--- Begin Excerpt to read ---
Note: After a couple of hiccups with blogger last week, we are back on track! Thanks to one of my friends and subscribers, Dawid, I was able to find the original Sono at Portside Wharf post so am reposting today. Enjoy!
A couple of weeks ago, I received an invitation to dine at Sono Portside. I've been to Sono in the city plenty of times so was really happy to go to the Portside sister restaurant. Owner Mr William Liu was kind enough to meet me, give me some insight to Japanese cuisine in Brisbane.
Sono Portside is a huge venue and can seat up to 200 people, it is, however, anything but crowded. We dined on a Tuesday night and on that evening there was 130 booked for dinner, with more walk ins expected. One thing stuck C and I- we had a very spacious area all to ourselves- as does everyone else. When Sono at Portside was built about four years ago, there was a large focus on creating a venue that felt very spacious. A little luxury that often isn't indulged, usually dining seating is quite close together for obvious reasons. Sono Portside also has some of the taken on some of the traditional aspects like custom made private rooms decked out in Japanese style, but also has a more modern element than it's city counterpart.
This rings true with the food too.The two menus differ slightly, as the Portside crowd are a little different. Whilst 80 % are willing to be a little more adventurous with their choices and are happy to indulge in traditional Japanses fare, 20% aren't really keen on that idea and Sono can caters towards that market too with dishes that are toned down and more familiar.
Of course G.G. and C always want to try a large variety of the dishes on offer, so William suggests having the tasting menu ($85 p.p) with a few little twists- sounds good to us! We are also offered matched wines ($+45) but decline, C is driving and I would prefer to drink Sake to get a little bit more acquainted with the beverage that I know little about, but has taken my fancy lately. I couldn't say no to the lychee cocktail that was offered to start off though!? You know what I'm like with cocktails!!
Sashimi is next. Incredibly, Sono fly in their Sashimi fresh from Victoria so that they can serve their customers a greater variety of sashimi. Apparently the colder water down south is the place to get the best fish in Australia, so they get the Sashimi to come to them. Sono have the option of more than 10 varities of white flesh fish as opposed to the one or two you can usually buy in QLD. When I probe him about using local ingredients, he assures me that most of his ingredients are sourced locally, but notes that Sashimi is such an important element, he wasn't willing to compromise.
--- End Excerpt to read ---
--- Begin Data records ---
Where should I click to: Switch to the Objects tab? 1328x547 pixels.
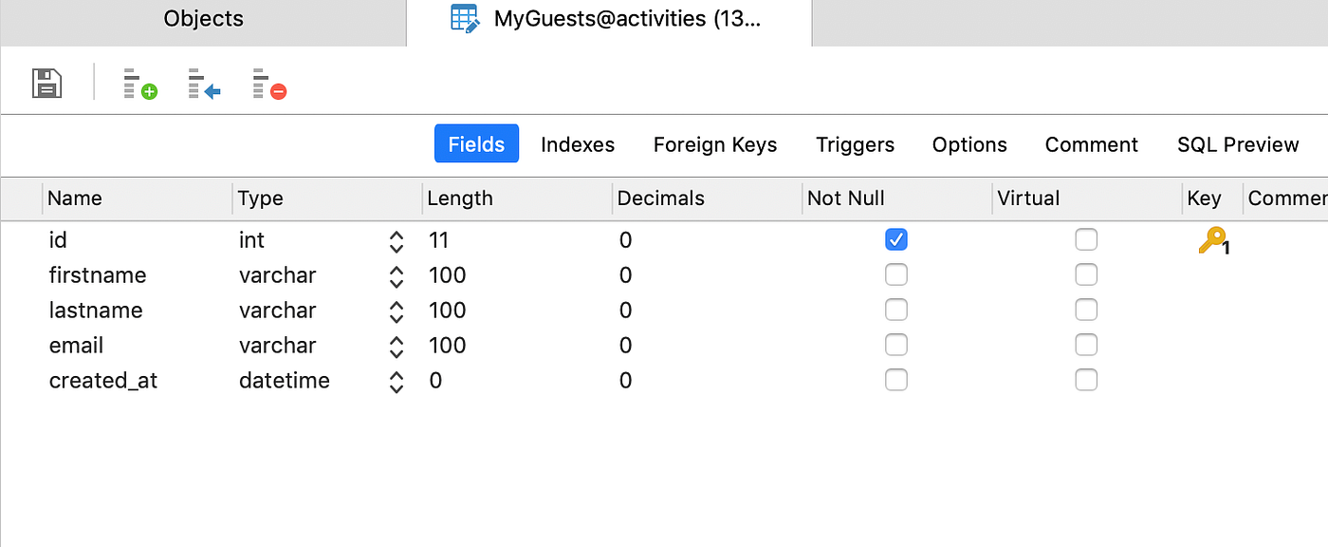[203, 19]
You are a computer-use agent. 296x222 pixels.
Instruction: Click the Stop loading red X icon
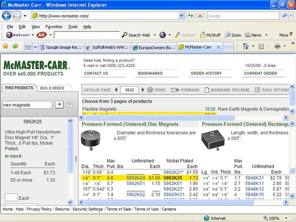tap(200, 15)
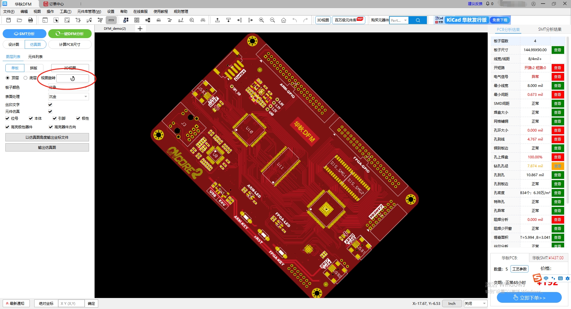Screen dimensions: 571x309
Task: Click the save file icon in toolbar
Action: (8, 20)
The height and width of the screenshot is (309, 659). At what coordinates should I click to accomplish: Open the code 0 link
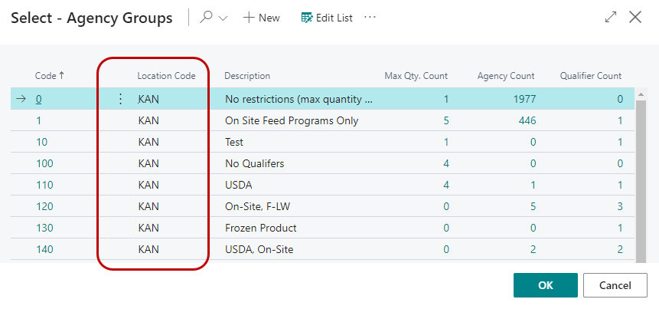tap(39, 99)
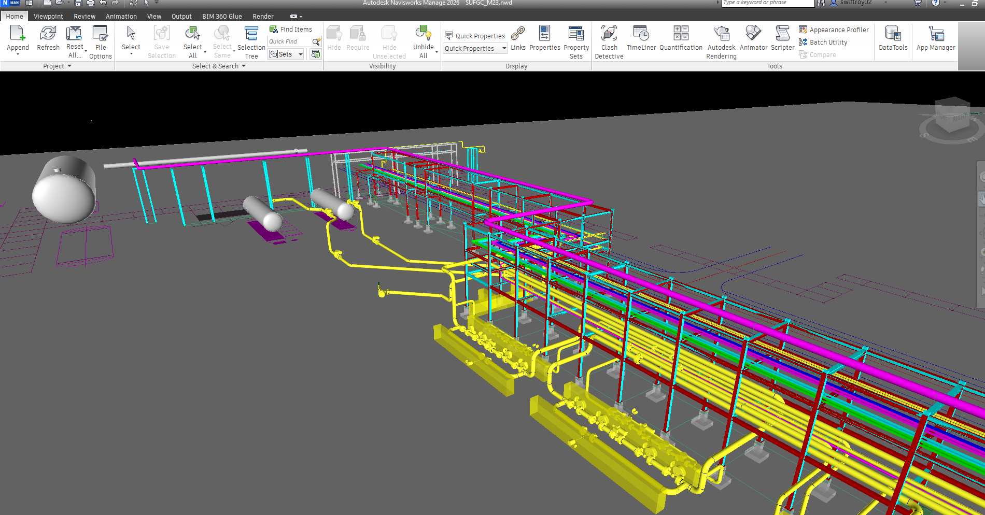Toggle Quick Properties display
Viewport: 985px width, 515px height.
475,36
--- End Data records ---
**Objective**
Please copy the Sono Portside review again, beginning at the words "Of course G.G." and stopping after "like with cocktails!!", and rename "tasting menu" to "degustation menu" throughout that span.

**Result for this exercise**
Of course G.G. and C always want to try a large variety of the dishes on offer, so William suggests having the degustation menu ($85 p.p) with a few little twists- sounds good to us! We are also offered matched wines ($+45) but decline, C is driving and I would prefer to drink Sake to get a little bit more acquainted with the beverage that I know little about, but has taken my fancy lately. I couldn't say no to the lychee cocktail that was offered to start off though!? You know what I'm like with cocktails!!